For all the hype and enthusiasm at the prospect, sedition was always going to be a difficult charge for prosecutors to make, “textbook” or not. Even though some lawyers point to the part of the statute referring to the use of force “to prevent, hinder, or delay the execution of any law of the United States” (such as certifying the electoral vote), the conspiracy part is a high hurdle for prosecutors to clear. The last time the Justice Department successfully prosecuted a seditious conspiracy was nearly 30 years ago, in the case of “Blind Sheikh” Omar Abdel-Rahman, the Egyptian mastermind behind 1993 World Trade Center bombing.
That may be why the Justice Department has stuck primarily to charging January 6 defendants with misdemeanors—they’re easier offenses for extracting plea bargains.
And the Justice Department may have other practical reasons for holding off on pursuing the most serious of charges. We do not know—and may not know for quite some time—just how many confidential informants were among the crowd that day. It is not necessary to engage in any unfounded conspiracy theorizing to observe that several high-profile January 6 demonstrators have never been arrested—much less charged—with any crime.
Palmer Raids Redux?
Of course, it’s possible that federal prosecutors may yet bring charges of seditious conspiracy against people who remain unidentified and at large. But it’s difficult to overcome the sense that all of this sedition talk is part of the overwrought narrative portraying January 6 as “the worst attack on our democracy since the Civil War”—a narrative that proves once again certain Americans’ memories are pitifully short.
Obviously, the 9/11 terrorist attacks come to mind as much worse. Arguably, so does the assassination of John F. Kennedy. Remember Pearl Harbor?
As far as breaches of the Capitol building go, Puerto Rican nationalists machine-gunning the House floor was pretty bad, though nobody died, thank God. Same with the Weather Underground’s bombing of the Capitol in 1971. And the Marxist “Resistance Conspiracy” Capitol bombing in 1983. (By the way, none of those terrorists were charged with sedition or seditious conspiracy, either.)
The rush to punish sedition has had baleful consequences in America’s history. As Geoffrey Stone points out, sedition in the United States has mostly “involved seditious libel, when you can punish someone for speech that might have the effect of leading others to engage in illegal actions.”
The practical effect of seditious libel laws, however, has been to cudgel political dissent. The Sedition Act of 1798 led to the prosecution and imprisonment of about a dozen Americans merely for criticizing the administration of John Adams. The Sedition Act of 1918 (along with the 1917 Espionage Act) was even worse, as Woodrow Wilson’s administration led by Attorney General A. Mitchell Palmer sent hundreds of anti-war protesters to prison for up to 20 years.
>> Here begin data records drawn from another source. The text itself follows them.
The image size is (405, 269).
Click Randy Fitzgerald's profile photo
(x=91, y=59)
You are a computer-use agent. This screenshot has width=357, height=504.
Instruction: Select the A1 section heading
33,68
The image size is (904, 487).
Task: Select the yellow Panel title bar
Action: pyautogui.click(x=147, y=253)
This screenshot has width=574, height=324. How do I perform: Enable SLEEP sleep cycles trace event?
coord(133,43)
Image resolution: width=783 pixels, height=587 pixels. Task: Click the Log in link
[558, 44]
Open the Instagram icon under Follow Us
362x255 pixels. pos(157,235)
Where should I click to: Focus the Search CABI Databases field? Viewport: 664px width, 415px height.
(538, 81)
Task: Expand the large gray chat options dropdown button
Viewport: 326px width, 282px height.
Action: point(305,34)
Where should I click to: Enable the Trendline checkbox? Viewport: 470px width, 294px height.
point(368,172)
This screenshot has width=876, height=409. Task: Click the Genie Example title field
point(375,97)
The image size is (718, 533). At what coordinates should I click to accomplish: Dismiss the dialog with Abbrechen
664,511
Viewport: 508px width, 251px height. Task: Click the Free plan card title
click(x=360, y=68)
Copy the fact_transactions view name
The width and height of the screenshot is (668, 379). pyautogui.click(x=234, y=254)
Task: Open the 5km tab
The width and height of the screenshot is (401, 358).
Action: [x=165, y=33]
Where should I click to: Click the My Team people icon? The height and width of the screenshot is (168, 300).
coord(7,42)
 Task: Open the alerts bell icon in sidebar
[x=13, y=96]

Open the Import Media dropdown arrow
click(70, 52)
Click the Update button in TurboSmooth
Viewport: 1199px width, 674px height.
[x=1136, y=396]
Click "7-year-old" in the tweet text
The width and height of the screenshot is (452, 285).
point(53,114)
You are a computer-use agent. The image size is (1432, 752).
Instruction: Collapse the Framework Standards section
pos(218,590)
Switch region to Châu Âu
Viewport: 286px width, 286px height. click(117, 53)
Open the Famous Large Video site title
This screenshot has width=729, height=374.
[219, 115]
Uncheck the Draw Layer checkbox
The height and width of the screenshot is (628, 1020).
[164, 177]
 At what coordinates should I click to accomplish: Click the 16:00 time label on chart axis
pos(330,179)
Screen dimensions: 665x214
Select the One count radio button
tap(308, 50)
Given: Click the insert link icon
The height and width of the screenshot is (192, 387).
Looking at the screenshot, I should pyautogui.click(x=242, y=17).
Happily, the Supreme Court has narrowed the scope and reach of sedition laws so that overzealous prosecutors and politicians may no longer punish political speech so easily. Still, it’s fascinating to watch “good liberals” regress to the censorious mean so quickly. A century after the infamous Palmer Raids, it’s a lamentable fact that many millions of Americans would welcome their return—as long as they’re directed against their domestic political enemies. Pitifully short memories, indeed.